Biological Analysis

Toxicology study methods and advantages and disadvantages

Toxicological study is a term of radiation medicine and protection announced in 2014. study work to provide basic toxicological data for risk assessment. Including the source of radioactive substances and their release to the environment, the route of human exposure, the size and duration of the dose caused by exposure, the absorption, distribution, metabolism, and excretion in the body, the biological effect of the body and its occurrence mechanism, etc.

Toxicology study methods include epidemiological studies, controlled clinical studies (human observation), toxicology in vivo experiments (experimental animals), and toxicology in vitro experiments.

Different study methods have their own characteristics, and their respective advantages, disadvantages and limitations are as follows:

1. Epidemiological studies

Advantages: true exposure conditions; interactions between chemicals; determination of effects in population; representation of overall human sensitivity.

Limitations: Costly and time-consuming; mostly retrospective, no health protection; difficult to determine exposure, confounding exposure problems; detectable risk increase must be more than 2 times; crude measurement indicators (morbidity, mortality) .

2. Controlled clinical studies:

Advantages: Prescribed limiting exposure conditions; responses are measured in a population; studies of certain groups of people are robust (eg, asthmatics); strength of effects can be measured.

Disadvantages: high cost; lower concentrations and shorter exposures; limited to small populations (generally <50); limited to temporary, small, reversible effects; generally not suitable for the most sensitive populations to study.

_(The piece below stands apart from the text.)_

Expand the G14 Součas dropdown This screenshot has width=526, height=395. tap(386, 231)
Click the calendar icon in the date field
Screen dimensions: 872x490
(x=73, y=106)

3. Toxicology in vivo test

Advantages: easy to control exposure conditions; can measure a variety of effects; can evaluate the role of host characteristics (such as: gender, age, genetic characteristics, etc. and other regulatory factors diet, etc.); can evaluate the mechanism.

Disadvantages: Uncertainty associated with animal exposure versus human exposure; 2. Controlled rearing conditions are inconsistent with human reality; patterns of concentration and time exposure differ significantly from human exposure.

4. Toxicology in vitro test

Advantages: Fewer influencing factors, easy to control; some in-depth study (such as: mechanism, metabolism); less human and material resources.

Disadvantages: It cannot fully reflect the toxic effects, and cannot be used as the final basis for toxicity assessment and risk assessment; it is difficult to observe chronic toxic effects.